同じ仕事をしていても、黙って素早くこなせる人もいれば、「忙しい、忙しい」とグチを言ってばかりの人も、必ずいます。
”【哲学】021:「覚悟を決めさせる」教育的配慮”で、私はこんな文章を書いています。↓
…私が思うに、ダラダラ過ごしている奴は、本当に多いです。
中途半端な覚悟しか持てない奴が、本当に多いと思います。
「やる」って言ったらやれよ。
「私、がんばってます」と言う。その「がんばり」がちっぽけな奴が、本当に多いです。
仕事も、恋愛も、ロクに続けられない奴が、多すぎます。
「石の上にも三年」って言葉知らんのか?
「自分なりに」がんばってるって?
その、「自分なりに」のレベルが、低すぎるやろ。
「みんな、そんなに強くない」って?
違う。それはただ、自分に甘いだけです。
…でも、仕方ないのかもしれません。
今の日本は、別に本気になってがんばらなくてもそれなりに食っていけるから。
自分を向上させなくたって、別に生きていられます。
別に、死にゃしないのです。
そういうダラダラした奴が増えていくのも、当然の流れなんだろう、と思います。
がんばってる奴と、ダラダラした奴の能力差は、ますます離れていく時代なんだろうなぁ。。
…また、”【哲学】047:「教育」の難しさ。。”でも、私はこんなことを言っています。↓
学生の面接で何を求めるか。何を聞くか。
高い離職率の中、使える奴と使えない奴をどう見分けるか。
採用が決まって一緒に働くことになっても、上司に向かって「ご苦労様でした」なんて言えちゃう社員。
自分で調べもしないで「○○って何ですか?」とすぐ聞いてくる社員。
「ちょっとは自分で調べてから聞きに来るもんでしょ」とアドバイスしても、「でも、聞いちゃったほうが早いじゃないですか」と口ごたえしてくる社員。。
…けっこうそんな奴ばっかりらしいんです。まあ、想像はつきます。私の前の職場も、似たようなもんでした。
問題は、そいつの今後を考えていくら叱ったところで、聞き入れる奴は聞き入れるし、いくら言ってもできない奴はできない、という事実なんです。
「ハイ、わかりました」と返事はいいが、その後ちっとも改善されない「その場しのぎ」パターン。
「今、叱られている」という状況だけでイヤになってしまい、ふてくされたり、泣いちゃったりする「叱られ慣れてない」パターン。
叱られてる内容は理解できるが、改善する能力が追いついていかない「結局できない」パターン。

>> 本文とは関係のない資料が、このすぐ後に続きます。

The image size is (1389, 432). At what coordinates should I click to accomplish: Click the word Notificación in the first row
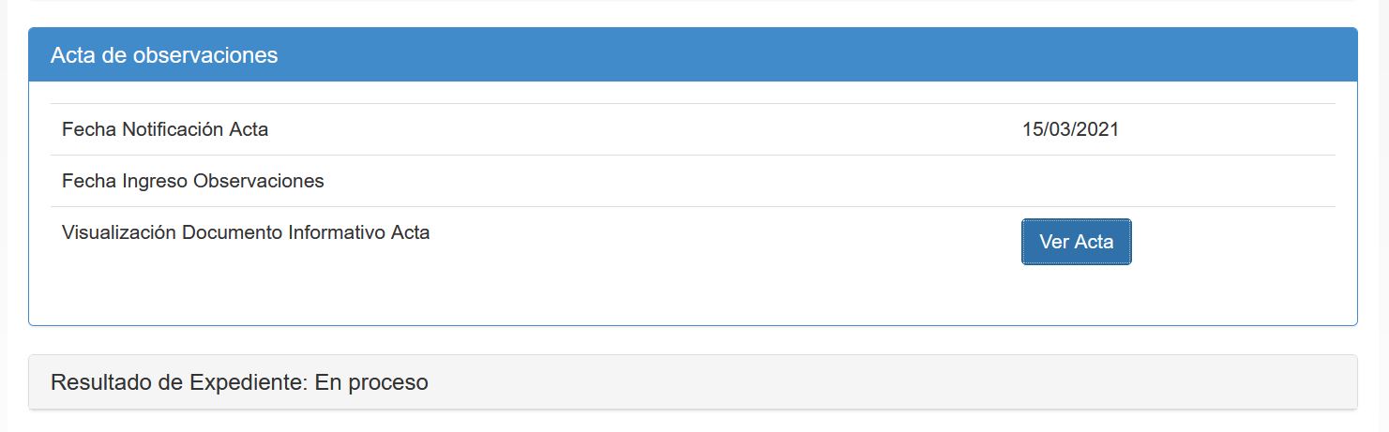coord(175,129)
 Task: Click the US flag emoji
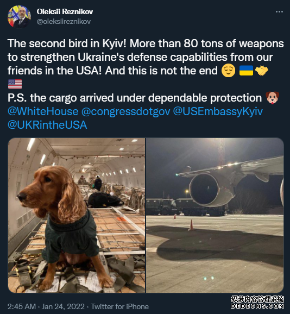click(15, 84)
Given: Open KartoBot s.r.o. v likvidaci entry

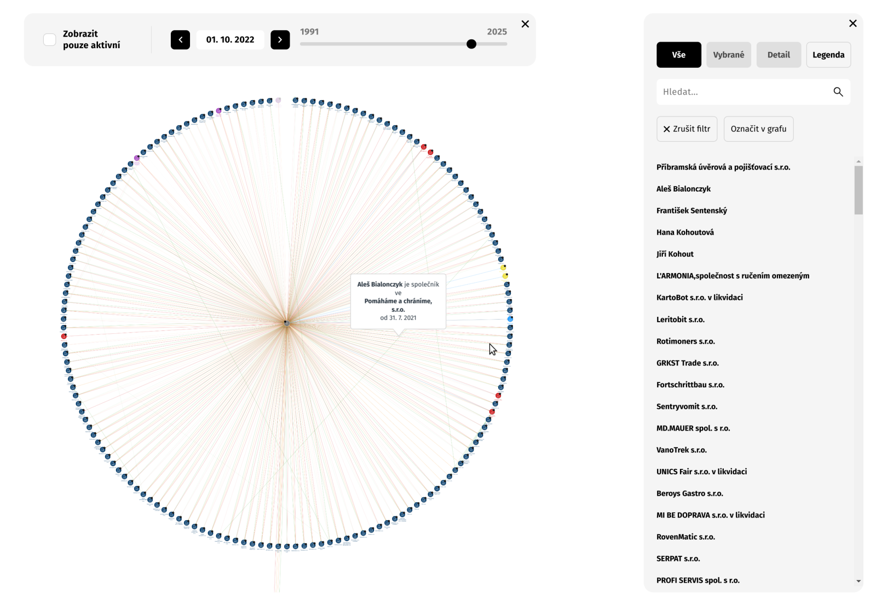Looking at the screenshot, I should [699, 298].
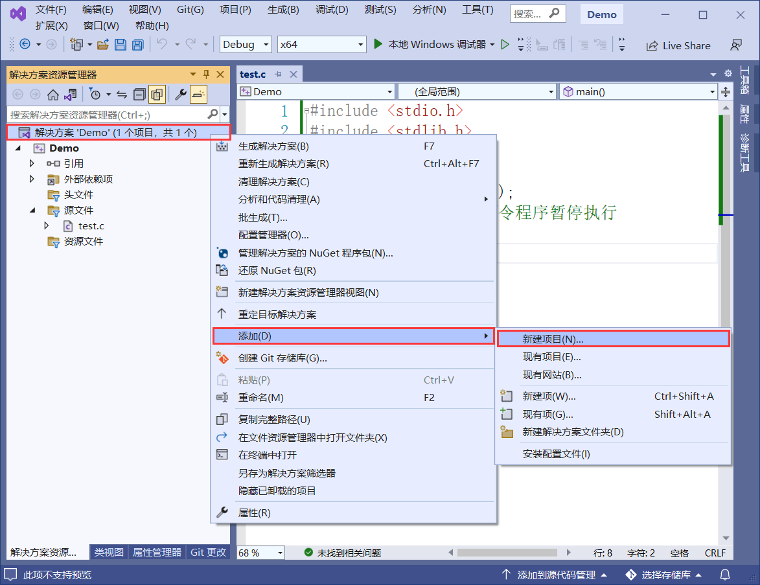Choose 重命名(M) from the context menu

260,397
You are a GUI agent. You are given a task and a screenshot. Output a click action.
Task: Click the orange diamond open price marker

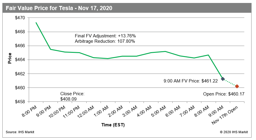coord(237,86)
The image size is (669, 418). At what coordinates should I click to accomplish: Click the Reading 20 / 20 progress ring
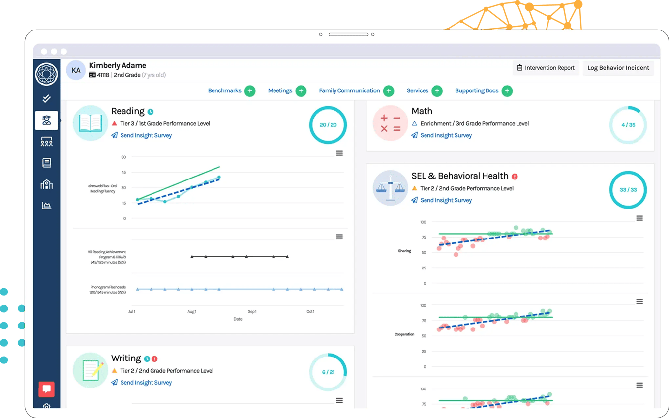point(328,125)
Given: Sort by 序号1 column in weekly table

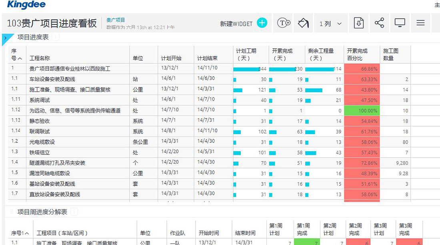Looking at the screenshot, I should [20, 233].
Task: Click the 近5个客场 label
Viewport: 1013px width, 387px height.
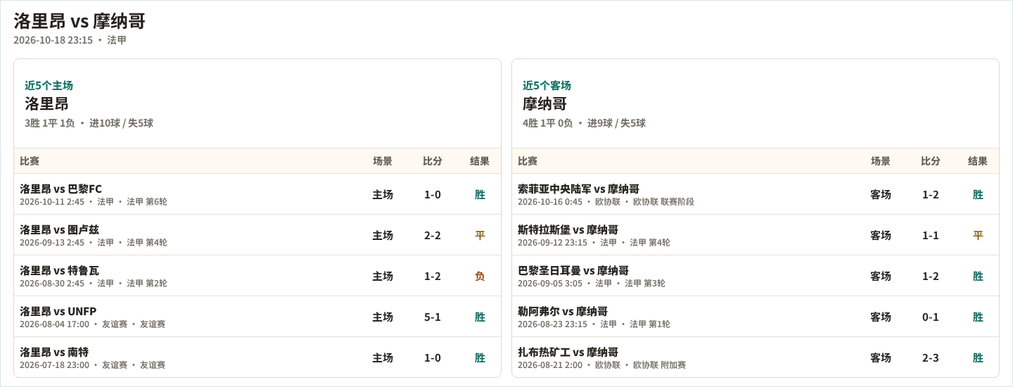Action: (547, 85)
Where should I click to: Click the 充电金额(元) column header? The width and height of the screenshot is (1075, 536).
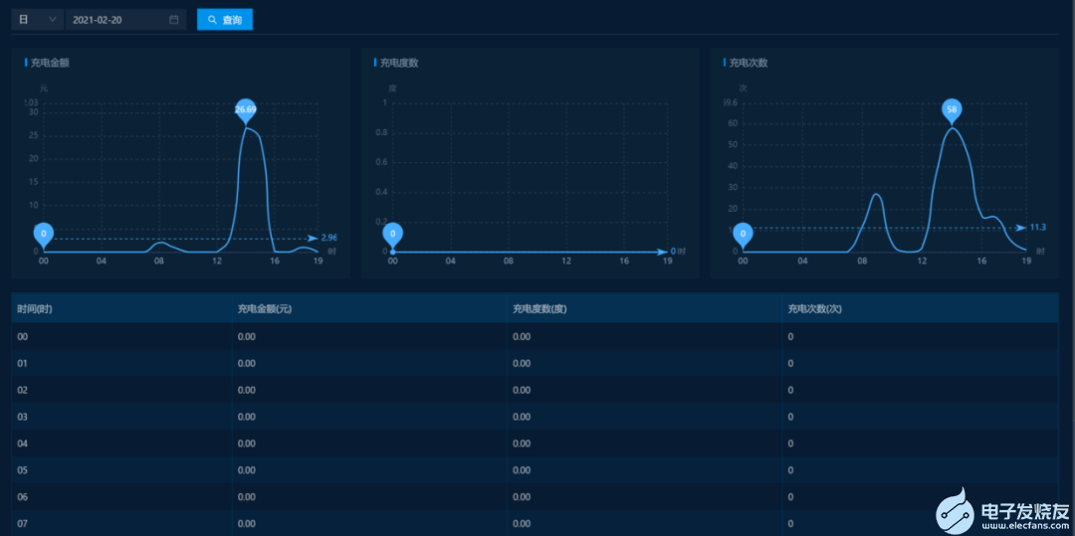coord(264,309)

同じく叱られてる内容は理解しているが、この仕事を続ける気も、仕事に対する執着もないので、そこそこ働いて時間が過ぎるのを待つ「執着なし・やる気なし」パターン。。
…大学を卒業して、年齢的にはしっかり大人で社会人になってしまった彼らを、いったいどう「教育」したらいいのでしょうか??
叱っても、諭しても、同じことの繰り返し。。
ちょっと言えばわかる奴もそりゃたまにはいますが、そういう奴はこちらが教える前から改善能力が備わっているわけで、しかもそういう奴は全体の1割にも満たないのが現実です。。
…紳助氏は『その人はこれまでそうやって生きてきたわけだから、なおらないと思う』とあきらめているようです。
私は、そんな奴に出くわすたび、せめて自分はそうならないように、と自己反省することくらいしか、できません。。
みなさんは、どう対応していますか?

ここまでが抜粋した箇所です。